The FBI said in a statement that although the report suggests further change is needed, it also "recognizes the FBI's substantial progress and many successes."
The report was the latest in a series of investigations looking into the Fort Hood shootings, which left 13 people dead. Last year, a Pentagon review found that several officers failed to intervene in Hasan's career as an Army psychiatrist despite widespread signs of his radicalization and shortcomings as a soldier.
As a result, the military began requiring soldiers to report behavior by fellow soldiers that might indicate extremism. That information will be included in a database maintained by the Army's head of counterintelligence.
Yet another report - an ongoing one commissioned by the FBI - has identified several areas in which the FBI could improve its efforts to share information and improve training in its Joint Terrorism Task Force, a group heavily criticized in the study released Thursday.
The new Senate report highlighted one contentious issue that has become a running debate throughout the various investigations - whether the Fort Hood shooting was an act of terrorism.

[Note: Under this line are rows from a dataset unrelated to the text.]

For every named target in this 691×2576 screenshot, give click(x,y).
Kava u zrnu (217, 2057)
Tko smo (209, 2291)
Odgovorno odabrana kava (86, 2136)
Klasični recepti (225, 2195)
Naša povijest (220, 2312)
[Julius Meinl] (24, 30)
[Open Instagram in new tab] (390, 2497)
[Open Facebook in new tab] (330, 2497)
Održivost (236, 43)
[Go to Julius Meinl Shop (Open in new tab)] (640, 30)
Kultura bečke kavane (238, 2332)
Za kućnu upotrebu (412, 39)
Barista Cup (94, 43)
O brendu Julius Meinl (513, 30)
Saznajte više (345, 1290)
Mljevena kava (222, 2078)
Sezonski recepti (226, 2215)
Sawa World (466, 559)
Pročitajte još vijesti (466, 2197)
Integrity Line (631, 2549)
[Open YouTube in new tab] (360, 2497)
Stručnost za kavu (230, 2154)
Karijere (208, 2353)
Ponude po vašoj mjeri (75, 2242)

The report by Lieberman and Sen. Susan Collins (R-Maine) highlighted the debate on the issue, noting that the Defense Department "still has not specifically named the threat represented by the Fort Hood attack as what it is: violent Islamist extremism," but instead defined it as workplace violence or described it as being under the larger umbrella of extremism.
Lieberman, chairman of the homeland security committee, and Collins, the ranking Republican, have long pointed to the Fort Hood shootings as evidence of wider systemic problems in the fight against domestic terrorism.
And in their report, the senators argue that the Pentagon's avoidance of the "Islamist extremist" in the Fort Hood case underlines its failure to train officers to distinguish the peaceful practice of Islam from its violent extremist branches.